あははははははははっっっ! ええっ? 声がでかい? あ、ごめんなさーい! あれっ? でも先生、なんか嬉しそうだね? え、白百合に勝った? 白百合学園? ……なにそれ?
「ん? あ、あたし1位だったんだあ。ほえ〜、知らなかったよ。あ、それよりさ、それよりさ、先生! さっきね、さっきね、すっごく気分よかったんだよ! すーーーっっっごくすぅーーーっっっごくよかったんだよおおーーーっっっ!!! 水がね、水がね、一緒にすっとんでって一緒にザアアアッッッ!!!って!」
「あ、ああっ! ねえ先生! 1位って、記念かなんかで写真撮るの?!撮るの?? ねえっ!撮ってとってとってとってえーーー!!!!! 今すぐ早く、撮ってえっっっ!!!!! ……え? どーでもいいから早く上がれ? ぶーーーーっっっ」
「ね、先生、さっき撮った写真さ、2枚ちょうだいね。1枚じゃないよ、2枚だよ。うん、ちょっとね、見てほしい人がいるんだ。ん? そうだよ、応援席にはいなかった。来れなかったんだ。今ね、遠くにいるの。だから、来れなかったの。……でも、今日の大会の事知ってるから、たぶん、きっと、今ごろあたしの事考えててくれてると思うんだ。……忘れてるかな? いや、そんなことないよね。たぶん、きっと、心配してくれてるかもしれない。だからね、写真を贈るの。手紙もいいけど、写真があったほうがもっといいよね? ね?」
「大会記録で優勝? うーーーん、よくわかんない。前も言ったけど、記録とか、そんなのはどうでもいいの。うん、みんなや先生が目標にしてるってのは知ってるよ。でもね、あたしはいいんだ。」
「ね、先生は新記録とか優勝とかって好き? そっかあ。なんかよくわかんないけどさ、男の子ってそういうの好きだよね。え? そう思わないのってあたしだけ? そっかなあ? だけど、今日のは嬉しかったよ。泳いでて気持ちよかったし。単に、まっすぐ、速く泳ぐので今日くらい楽しいのは今までなかったんだ。それに、たぶんあいつも喜んでくれると思うしね。ま、あたしは気分良かったし、お土産もできたから、とにかく全部良かったかなっ♪」
「ね、写真見たらさあ、やっぱ、会いたくなってくれるかな? うん、遠くにいる人。会いたく、なってくれるよね? そうだよね。そうだよね……。

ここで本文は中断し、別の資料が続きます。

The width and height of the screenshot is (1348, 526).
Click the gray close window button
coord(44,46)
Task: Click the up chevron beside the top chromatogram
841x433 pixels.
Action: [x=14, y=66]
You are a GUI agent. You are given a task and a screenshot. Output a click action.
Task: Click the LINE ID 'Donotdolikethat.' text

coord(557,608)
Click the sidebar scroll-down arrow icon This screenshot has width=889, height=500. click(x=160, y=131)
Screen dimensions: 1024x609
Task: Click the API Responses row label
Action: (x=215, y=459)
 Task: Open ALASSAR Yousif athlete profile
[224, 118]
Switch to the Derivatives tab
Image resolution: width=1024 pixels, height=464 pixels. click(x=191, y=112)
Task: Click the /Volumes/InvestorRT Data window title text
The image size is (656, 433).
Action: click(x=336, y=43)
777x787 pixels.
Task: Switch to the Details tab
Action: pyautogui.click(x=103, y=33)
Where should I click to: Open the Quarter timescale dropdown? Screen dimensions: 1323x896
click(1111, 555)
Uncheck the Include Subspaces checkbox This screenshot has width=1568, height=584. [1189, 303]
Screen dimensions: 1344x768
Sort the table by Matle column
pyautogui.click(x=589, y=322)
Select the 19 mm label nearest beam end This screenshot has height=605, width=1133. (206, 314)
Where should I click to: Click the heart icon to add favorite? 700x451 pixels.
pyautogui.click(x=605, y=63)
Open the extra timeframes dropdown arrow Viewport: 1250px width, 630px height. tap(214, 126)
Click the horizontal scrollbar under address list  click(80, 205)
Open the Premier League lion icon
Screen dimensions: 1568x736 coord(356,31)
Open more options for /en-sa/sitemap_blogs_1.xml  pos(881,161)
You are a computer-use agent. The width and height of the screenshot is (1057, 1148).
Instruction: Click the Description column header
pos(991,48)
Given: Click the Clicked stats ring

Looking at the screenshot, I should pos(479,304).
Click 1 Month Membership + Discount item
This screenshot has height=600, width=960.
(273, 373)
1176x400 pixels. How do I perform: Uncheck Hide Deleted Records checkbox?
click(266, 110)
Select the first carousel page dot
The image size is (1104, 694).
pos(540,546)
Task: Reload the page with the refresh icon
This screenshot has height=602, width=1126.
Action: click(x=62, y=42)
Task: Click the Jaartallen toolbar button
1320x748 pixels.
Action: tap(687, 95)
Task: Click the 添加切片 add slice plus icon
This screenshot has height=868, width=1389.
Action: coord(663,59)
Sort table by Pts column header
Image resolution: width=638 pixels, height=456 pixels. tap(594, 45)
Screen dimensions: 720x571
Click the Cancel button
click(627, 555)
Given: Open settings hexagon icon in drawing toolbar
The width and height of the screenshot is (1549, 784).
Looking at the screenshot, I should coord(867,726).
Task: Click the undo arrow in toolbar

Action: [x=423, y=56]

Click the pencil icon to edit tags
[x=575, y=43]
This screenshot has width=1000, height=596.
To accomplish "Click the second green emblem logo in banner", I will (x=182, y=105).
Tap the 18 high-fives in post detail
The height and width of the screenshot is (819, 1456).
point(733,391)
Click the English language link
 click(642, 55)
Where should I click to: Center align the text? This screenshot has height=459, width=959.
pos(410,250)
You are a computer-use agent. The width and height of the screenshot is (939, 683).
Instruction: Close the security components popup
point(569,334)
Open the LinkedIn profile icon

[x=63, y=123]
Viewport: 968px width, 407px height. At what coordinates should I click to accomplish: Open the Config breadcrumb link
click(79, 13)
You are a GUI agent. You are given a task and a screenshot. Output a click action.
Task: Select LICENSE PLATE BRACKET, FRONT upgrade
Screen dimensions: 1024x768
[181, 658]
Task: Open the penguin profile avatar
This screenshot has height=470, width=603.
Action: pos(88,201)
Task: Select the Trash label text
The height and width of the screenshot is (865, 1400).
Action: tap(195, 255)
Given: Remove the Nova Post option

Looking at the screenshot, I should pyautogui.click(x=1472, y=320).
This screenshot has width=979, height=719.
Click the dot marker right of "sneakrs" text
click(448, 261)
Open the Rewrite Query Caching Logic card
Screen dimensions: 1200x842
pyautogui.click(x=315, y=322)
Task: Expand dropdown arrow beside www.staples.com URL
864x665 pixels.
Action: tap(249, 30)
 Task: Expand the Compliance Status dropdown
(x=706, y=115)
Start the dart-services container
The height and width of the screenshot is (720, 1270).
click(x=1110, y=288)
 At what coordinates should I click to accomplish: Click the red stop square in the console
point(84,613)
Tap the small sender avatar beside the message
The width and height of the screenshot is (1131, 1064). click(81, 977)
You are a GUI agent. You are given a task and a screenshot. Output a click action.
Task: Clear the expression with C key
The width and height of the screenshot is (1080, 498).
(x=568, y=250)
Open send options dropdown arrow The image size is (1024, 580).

「先生っっ!!!! あたし、明日部活休むっ! 写真を手渡す! 会いに行くううっっっ!!! え?! 写真ができるの明日の夕方?! そんなんじゃ待てないよお! いいや、あたしだけでも行く! だから明日部活休むねっっっ!!!
「え、明日はどのみち休み? あ、そうだったっけ。へ、うんちん? お金? えっとね、確かいくらかかるんだっけか……。えっとね、場所は……、そう、だから……、ああ、そう、そのくらいかかるんだよね、確か。わーっ、あたしのお小遣いじゃ足りないよお……。兄貴に前借りしよっかな……。あ、先月腕時計買うのに前借りしたっけか? どうだったっけ? え、時計はあたしのじゃないよ。その辺は、秘密。ま、どのみちそんなに借りれそうにもないなあー。ちぇっ。」
「あああっ! そうだ、先生、お金貸してくれない? 貸して貸して貸して貸してっ! ねっ? ねっ?! いいでしょ? いいでしょ!! 会いにいくの! 会いに行くのっ!